Cascade Failure by L.M. Sagas

Cascade Failure starts Ambit’s Run sci-fi series. It’s set in a far-future, space-faring galaxy that still has a connection to perfectly liveable Earth. Everything worth anything is owned by Trust, which aims at making profit no matter the human cost. They’re only kept in reign by the Union who protects the labourers. Between them, as a sort of a police and military, is the Guild.

Jal is a deserted Guild ranger. He’s been modified genetically for mining work, and is stronger and faster than others, with eyes that can see in the dark. He’s fleeing from something towards an unknown goal, and for that, he needs a ride. He thinks he’s landed on a ship that has no connection to the Guild, but turns out he’s wrong. And it’s not a coincidence he’s on the ship.

Ambit is a small Guild vessel that takes on riskier jobs at the edges of the galaxy, and looks the part. Her captain is Eoan, a sentient AI with holographic projections and a yearn to learn everything, especially about humans. XO is Saint, a gruff former Earth soldier turned Guild ranger. He’s Jal’s former commanding officer and there’s huge baggage between the men, though their relationship is never made very clear. Then there’s Nash, who is both the mechanic and the doctor and equally good at both. She likes feng shui and crocheting in her spare time.

The crew’s plan to take Jal to be court marshalled takes a turn when they answer a distress call. They find Anke, a chirpy programmer who’s learned of a Trust code that destroys terraformed planets in mere moments. She has a counter code. She just needs to test it. The crew decides to help her. Things don’t go as planned.

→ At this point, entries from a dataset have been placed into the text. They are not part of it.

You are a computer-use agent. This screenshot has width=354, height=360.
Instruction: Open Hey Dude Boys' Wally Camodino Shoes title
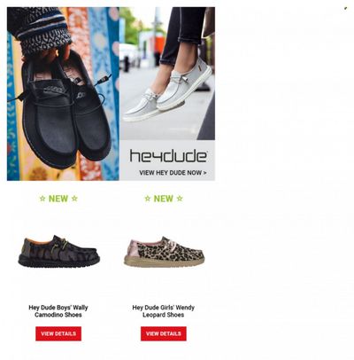(x=58, y=311)
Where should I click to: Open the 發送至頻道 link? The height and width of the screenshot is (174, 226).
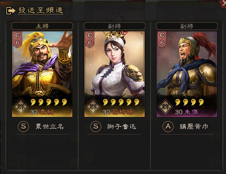pos(41,10)
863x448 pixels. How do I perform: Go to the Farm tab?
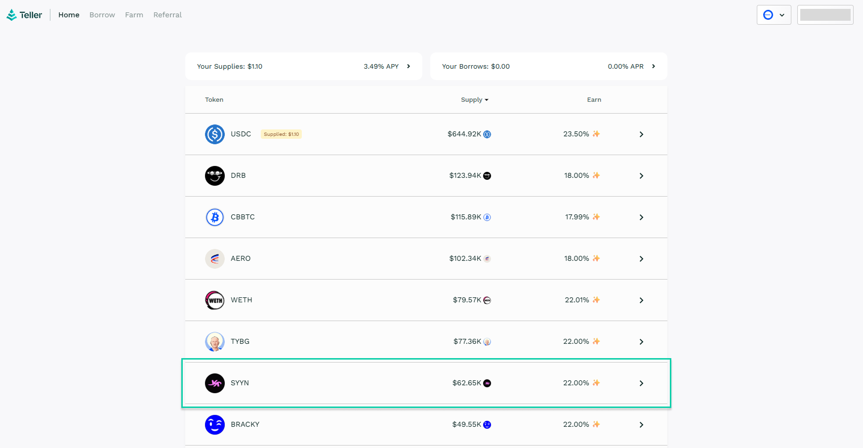[x=134, y=15]
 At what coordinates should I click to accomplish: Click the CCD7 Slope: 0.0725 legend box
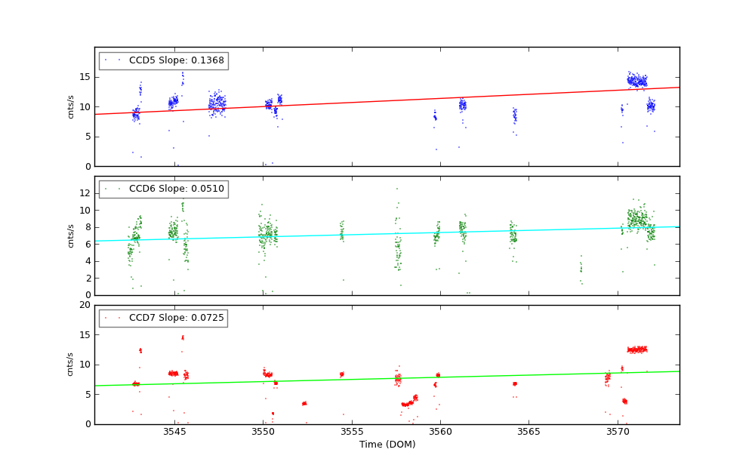(x=163, y=318)
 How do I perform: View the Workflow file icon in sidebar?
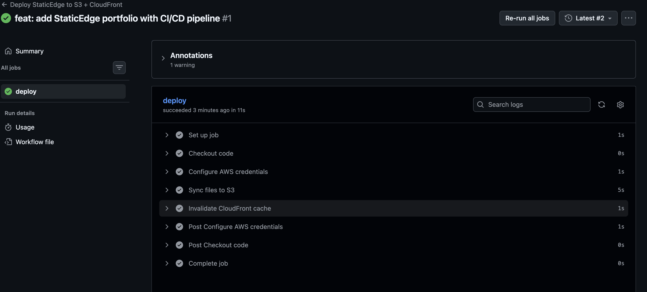pyautogui.click(x=8, y=142)
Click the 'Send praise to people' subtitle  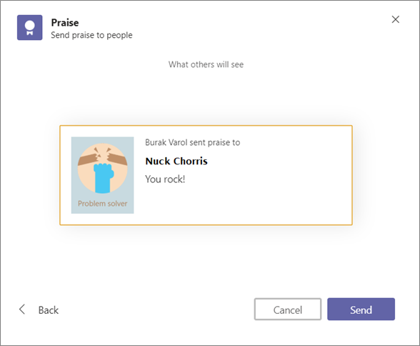click(x=91, y=35)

This is a very character-driven sci-fi. Each character is given their point of view chapters, and much time is spent in interpersonal relationships. No romances, though there are some hints that could’ve been made stronger and clearer for bigger emotional punches later.

The focus is on Jal and Saint with their past. We learn why Jal deserted, but his life since is sort of glossed over. He emerges as my favourite, though there’s a huge gap in how his chapters present him and how others see him. Anke too, has a clear role. Nash and Eoan didn’t necessarily need their own chapters, they slow things down, but Eoan goes through a transforming event, which was good to see from their point of view.

The plot is fairly straightforward, sort of secondary, and a bit slow, but good. Nothing is black and white, and the bad guys aren’t necessarily bad, or are bad in an understandable way. There are betrayals and sacrifices, and the solutions aren’t easy. The biggest reward for the reader doesn’t come from the plot, but from the characters themselves.

This might have been a four-star book, but it’s so well-written and balanced, especially for a debut, that it gets full five stars. The ending hints at the crew’s next mission. I’m definitely going to read that too.

I received a free copy from NetGalley in exchange for an honest review.